((

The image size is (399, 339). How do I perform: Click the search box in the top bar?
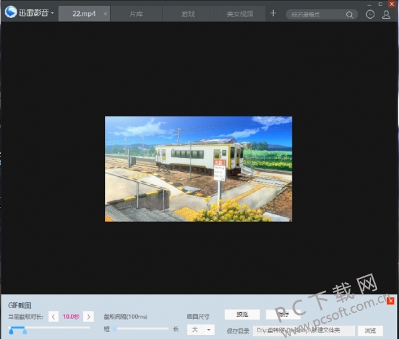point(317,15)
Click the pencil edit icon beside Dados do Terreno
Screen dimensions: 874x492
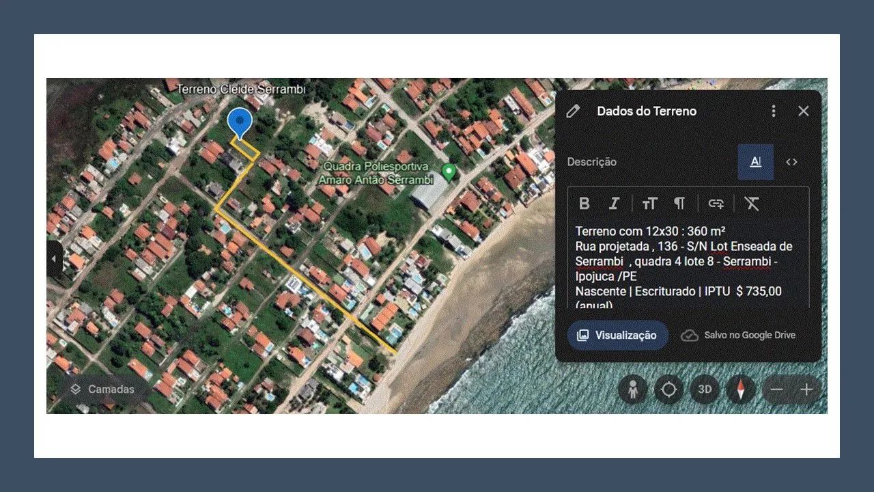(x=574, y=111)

))
((

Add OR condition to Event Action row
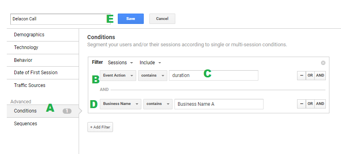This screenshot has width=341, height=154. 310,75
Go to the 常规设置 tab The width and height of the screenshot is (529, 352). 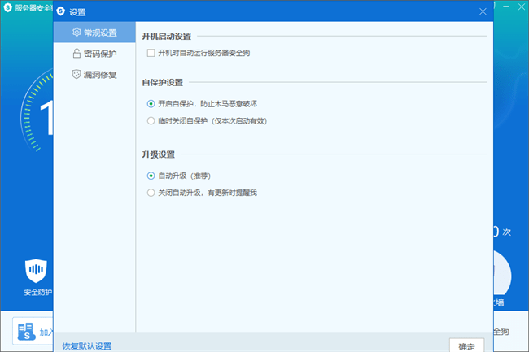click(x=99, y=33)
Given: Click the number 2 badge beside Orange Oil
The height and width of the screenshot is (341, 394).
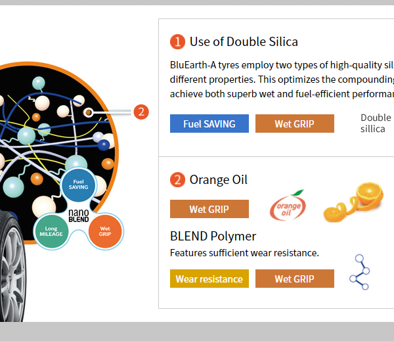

))

§ **Your assignment**:
Look through the entries above; copy each line where the string "beside" appears.

§ **Response to the exercise**:
Click the pencil edit icon beside Dados do Terreno
Given: Click the number 2 badge beside Orange Oil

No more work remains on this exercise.